The results were ahead of the headline figures given in last March's trading statement. EBITDA - earnings before interest, tax, depreciation and amortisation - was €656 million (£516 million)compared to the figure of €640 million announced in March. However, the out-turn was down 12.1 per cent on the previous year. The market pays more attention to the underlying EBITDA figure than profits before tax, which were €66 million, a decline of 76 per cent on last year.
Turnover was up 10.4 per cent to €2.16 billion, again ahead of last March's estimate of €2.1 billion. Mr Alfie Kane, the Eircom chief executive, told an analysts' conference that the main factor behind the decline in profit was the decision to cut prices in the fixed-line business by €150 million. A 44 per cent increase in the costs of sales also hit EBITDA, primarily due to increased payments to other telecommunications operators and the costs associated with the significant growth in mobile subscribers who get subsidised handsets.
EBITDA was also affected by losses of €113 million incurred on its multimedia and international businesses. Following the sale of Eircell, the company used a cash payment of €250 million from Vodafone to eliminate its debts of €190 million. The company has also revalued its property portfolio upwards by €170 million. The company sold a number of properties over the year at a gain of €24 million.
A final dividend has been declared of 2.46 cents, making the total dividend for the year 4.06 cents. Earnings per share were 8.4 cents compared to 12 cents last year.
The figures include a full-year contribution from Eircell, the mobile division which was sold to Vodafone last month. When the Eircell contribution is stripped out, turnover was €1.743 million, despite the introduction of the tariff reductions. The price cuts did have an impact on EBITDA; revenues at the non-mobile business were €473 million, a fall of 23.3 per cent.
Revenues at the fixed-line business - the real target of both eIsland and Valentia - grew by only 1 per cent to €1.67 billion, while traffic grew by 3 per cent to a record 10.6 billion minutes.

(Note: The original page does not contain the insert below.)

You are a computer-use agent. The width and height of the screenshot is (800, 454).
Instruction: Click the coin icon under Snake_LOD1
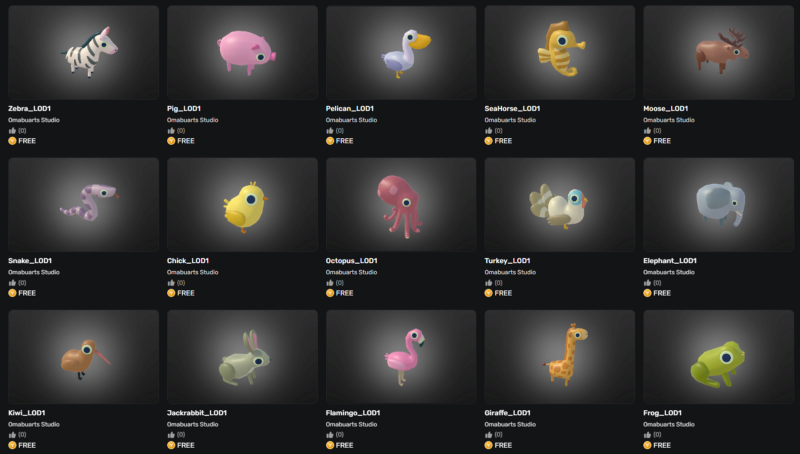tap(12, 293)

Internet access now accounts for 40 per cent of all local call minutes. A restructuring programme saw 1,350 people leave the fixed-line business but the net reduction was only 750 as there was recruitment in a number of areas.
Mr Kane said yesterday that competitive pressures anticipated from cable companies had failed to materialise this year. He singled out NTL, the former Eircom cable subsidiary, saying it had refocused on providing cable television rather than competing in the residential phone market. "They have found that they are not going to be able to take business from us that easily," he said.